Un bouquet pour la Saint-Valentin

La chronique féministe • Je vous propose, pour une fois, une chronique toute douce, toute tendre, à utiliser le 14 février, jour de la Saint-Valentin: dire «je t’aime» dans différentes langues.

Dans cette période morose, où l’on n’ose plus se tendre la main, s’embrasser, se réunir à plus de cinq, aller aux spectacles ou aux rencontres sportives, où les restaurants sont fermés, ainsi que les librairies et les musées, où le port du masque nous transforme en zombies, je vous propose, pour une fois, une chronique toute douce, toute tendre, à utiliser le 14 février, jour de la Saint-Valentin: dire « je t’aime » dans différentes langues.

Le français «je t’aime» me semble particulièrement adapté à la chose, avec la consonne fricative «j» qui se glisse vers l’autre, affirme d’entrée de jeu sa position de sujet, avant l’objet, élidé, pour faire de la place au locuteur, à la personne qui exprime son sentiment. Le «ai» ouvert transcrit l’émerveillement devant l’amour et la nasale «m» finale enserre le mot, le sentiment, l’autre dans un baiser prolongé.

L’anglais «I love you» commence par le sujet, qui dit d’abord «aïe», annonçant la souffrance à venir. Le verbe se love entre deux voyelles doubles qui l’adoucissent. Il a tant été utilisé par la publicité (I love New York, Londres, le thé, les espaces non-fumeurs, etc.) qu’il a perdu de sa force. Le «I» suivi d’un coeur nous ferait aimer n’importe quoi, n’importe qui, n’importe où. Mais ici, c’est «you», vous ou toi, en ce moment où nous sommes seuls au monde, comme tous les amoureux. La phrase semble danser, avec légèreté, comme si l’anglais voulait se dédouaner de sa déclaration.

L’allemand «Ich liebe dich» est une caresse de bout en bout. Les trois mots sont déposés dans l’ordre logique sujet, verbe, complément, comme en anglais. La douceur du «ch» initial se poursuit par la liquide «l», la longueur du «i» dû à la présence du «e», par la consonne labiale «b» et le tendre «e» final du verbe; «liebe» apparaît ainsi tout en douceur et conduit au complément «dich». Le «d» est adouci par le «i» et surtout le «ich» qui survient en écho à celui du début, comme si le sujet appelait l’objet qui, à son tour, appelait le sujet.
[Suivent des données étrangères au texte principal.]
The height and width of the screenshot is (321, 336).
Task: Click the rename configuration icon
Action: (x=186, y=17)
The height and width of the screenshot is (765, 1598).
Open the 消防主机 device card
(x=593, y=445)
La phrase est construite en boucle, les deux protagonistes, mis sur pied d’égalité, se répondent en miroir. La réponse «moi aussi» est superflue puisque le «dich» reprend le «ich». Il suffit d’inverser les pronoms qui, tous deux, annoncent les caresses futures.

En russe: «ya lioubliou tieba» ou «ya tiebia lioubliou». On peut donc inverser le verbe et le complément, ce qui donne plus ou moins d’importance à la personne aimée, mais le sujet s’affirme en premier. La voyelle «i» est omniprésente dans cette déclaration. L’assonance traduit l’insistance du sentiment. Dans le verbe, le «i» est par deux fois précédé de «l» et suivi de «ou», comme deux entités que la douceur du «b» relie. Les sonorités de «lioubliou» ressemblent aux gazouillis que les adultes susurrent aux oreilles des bébés, dans toutes les langues. C’est tendre comme l’enfance.
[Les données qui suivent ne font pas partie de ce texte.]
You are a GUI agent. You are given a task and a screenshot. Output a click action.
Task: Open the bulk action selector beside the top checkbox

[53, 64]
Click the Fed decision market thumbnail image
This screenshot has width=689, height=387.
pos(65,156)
Le grec dit «s’agapo» ou «s’agapao». La déclaration commence par l’objet, également élidé, pour faire place au verbe. Sa terminaison indique le sujet, qui survient à la fin. C’est l’objet du désir qui compte le plus. Et l’on peut prolonger la forme verbale «ao» pour insister sur ce présent ineffable. Je la trouve plus douce que la finale «o», comme si l’on voulait se débarrasser au plus vite du poids de la déclaration. Le son «ao» imite le miaulement du chat, le feulement du fauve, annonce la sauvagerie de l’étreinte à venir…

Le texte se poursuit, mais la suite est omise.